Saturday, February 17, 2007

This is Carlos Alberto Parreira,
the famous Brazilian (football) coach,

headhunted (or foothunted?) to coach the South Africa side in the run-up to the 2010 World Cup, to be held of course in South Africa. Not to be confused by the way with that other iconic Brazilian coach, Luiz Filip Scoleri – they look vaguely similar, except one with a moustache and one without.

Anyway, Mr. Parreira signed the contract, and arrived in South Africa at the end of last month. There were awed articles showing him emerging from his Sandton multi-star hotel to go house hunting for some suitable des res which start thereabouts at R20 000 per month.
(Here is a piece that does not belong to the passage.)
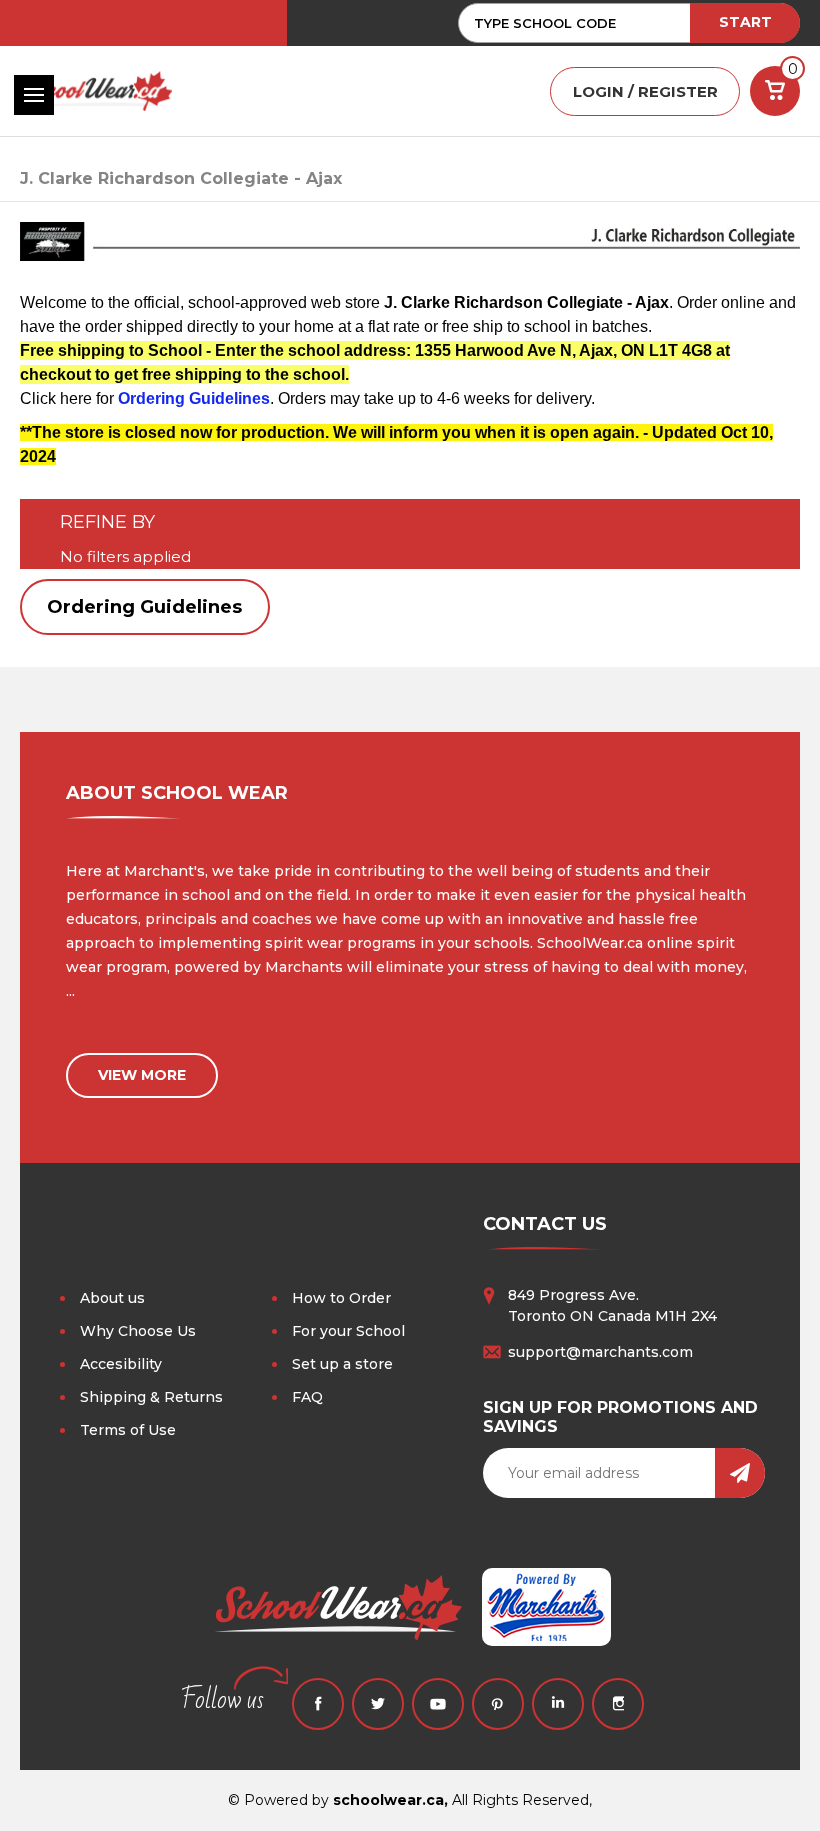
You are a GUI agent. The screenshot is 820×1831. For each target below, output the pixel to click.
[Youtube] (438, 1704)
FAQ (307, 1397)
Mr Parreira would be able to afford this, since his contract stipulated a fee of US$ 250 000 per month, or R 1 800 000: about US$ 8000 per day (you can play around with a calculator for a few other parameters).

All started off well: he attended a couple of matches, and set up a training camp. Then a tiny problem – the South Africa Football Association had neglected to apply for a work permit for him (they probably reasoned they are God, with the destiny of the universe in their hands, so why should they consider such minutiae?). But the SA immigration authorities took a different view – Mr Parreira, on pain of arrest is not allowed to attend any games, takes notes off a televised game, or do anything which could be construed as ‘work’. So he is sitting around, at a cost of US$8000 per day. If South Africa, is anything like Namibia, where a work permit even for a celebrity can take 6 months to a year, we may be talked about a lot of dosh down the tubes.

This seems all to symptomatic of the hallucination and obsession, which is gripping the South Africa football authorities and the Government around 2010. Billions are being spent, for instance, on vast stadia holding five times what normal (post-cup?) crowds will be able to sustain. When any soul has the temerity to timidly suggest that one could manage by spending say a billion or two Rand less, he/she is accused of having an apartheid mentality. Government assume that the World Cup will be an event of cosmological significance, changing the destiny of a country and a continent, but it won’t be. It will be great, it will be amazing, but it will be a 4-week football tournament. And that’s it. Six months after Deutschland 2006, can anyone remember anything about it apart from the head butt? The only part of South African society which will, one can predict, make a huge killing (unfortunately probably literally) is the criminal industry.

That’s the long term. In the short term, I hope that work permit comes through soon.